Brownell is clear that she is not in love with him, but she does care for him. And she realises she could be his only hope to keep him going. Her heart is with a French Philospher and her body is often with Lucien Freud. Well, such is the glamorous life living with artists.

A terrific cast has been assembled here. Cressida Bonas as Sonia is cool and conflicted as the great beauty and potential saviour. Peter Hamilton Dyer as Orwell captures his obsessions and contradictions as he struggles to live to write that next novel. And Edmund Digby Jones is a delight as a Lucian Freud, presented here as a provocative sexual predator.

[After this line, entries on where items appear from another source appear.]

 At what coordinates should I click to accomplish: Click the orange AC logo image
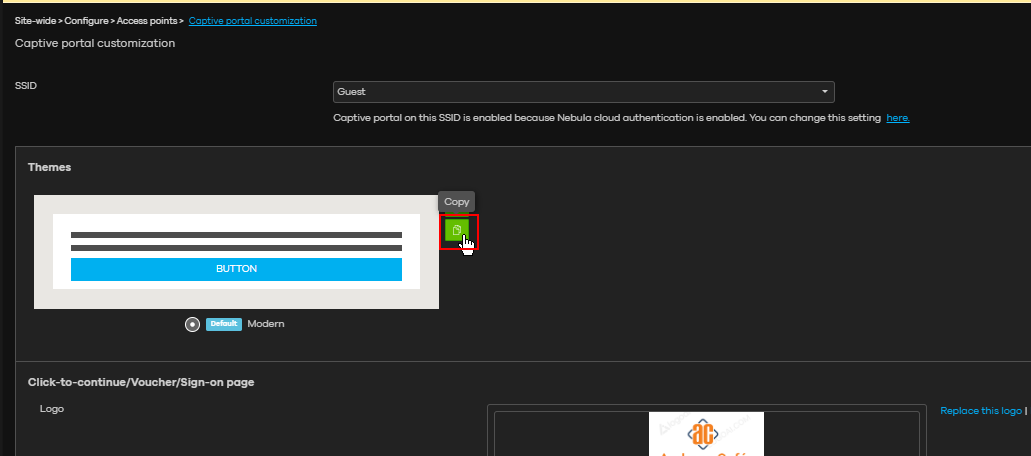(x=706, y=435)
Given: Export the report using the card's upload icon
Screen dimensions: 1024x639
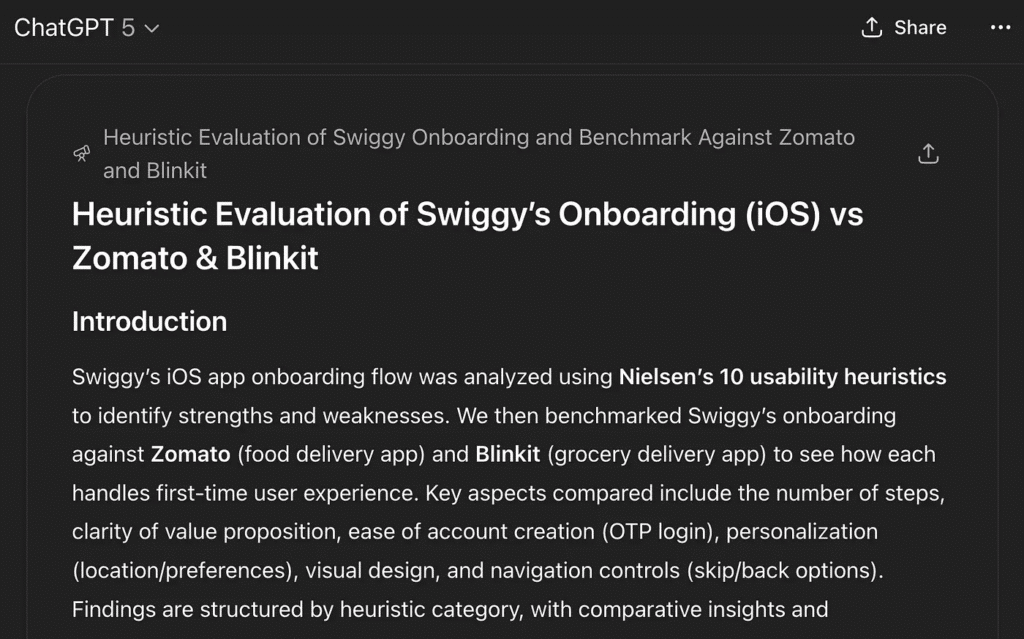Looking at the screenshot, I should (x=928, y=154).
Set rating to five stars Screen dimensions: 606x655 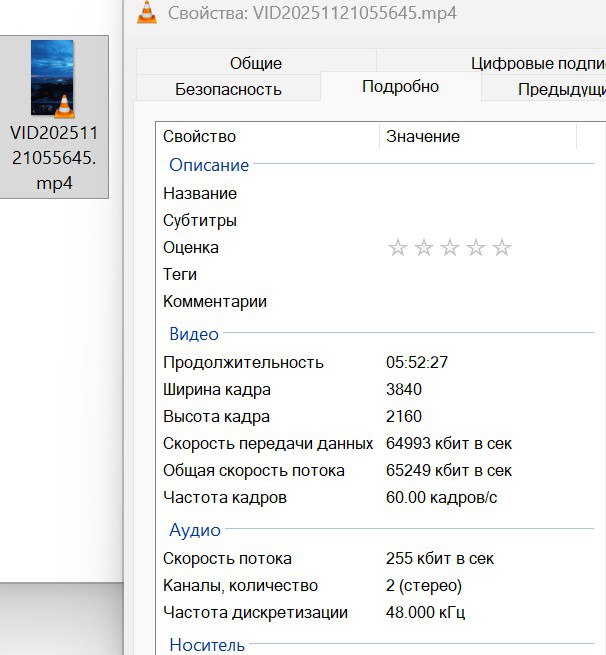[502, 248]
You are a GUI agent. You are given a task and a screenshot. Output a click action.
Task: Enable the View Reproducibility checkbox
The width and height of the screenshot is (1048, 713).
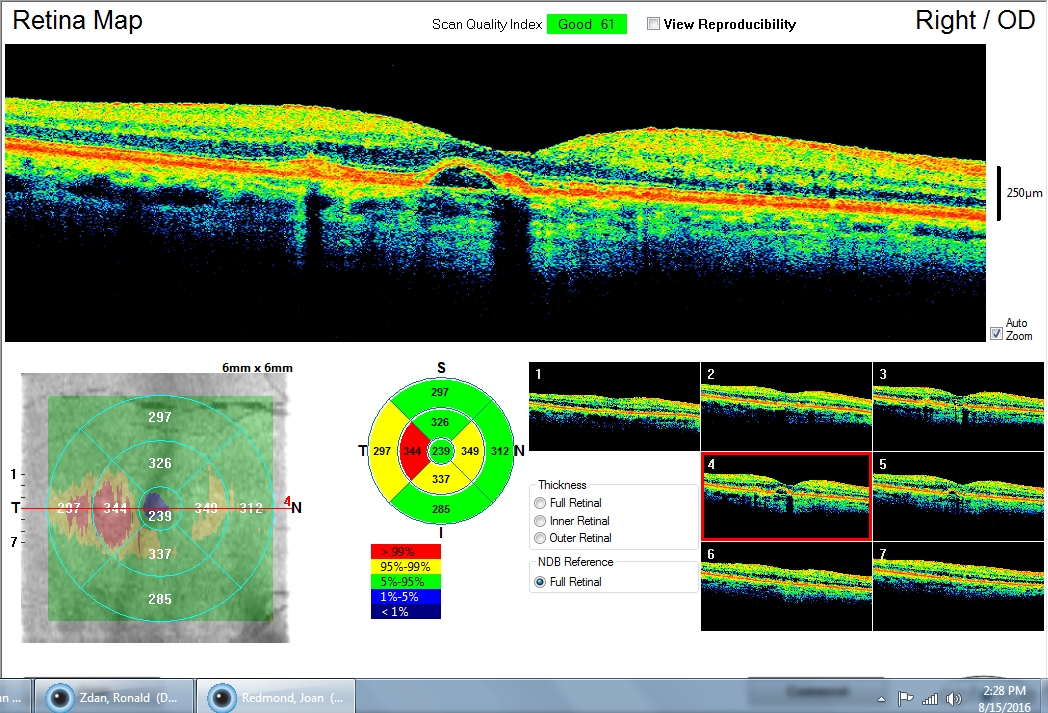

Robert Stocks as his publisher and Rosie Ede as his Nurse also serve to create further context of his life and the time.

It is a great looking production too. Rebecca Brower's fantastically plain looking hospital room sets the right mood.

Tony Cox's script brings together the intrigue and gossip of the time to create a simple story about art and compromises. It also gives a different take to the view Brownell was a gold digger. Considering she died penniless in 1980 she wasn't a very good one if she was.

Directed by Jimmy Walters, this production by Proud Haddock deserves to be around longer. But for now Mrs Orwell is at the Old Red Lion Theatre until 26 August.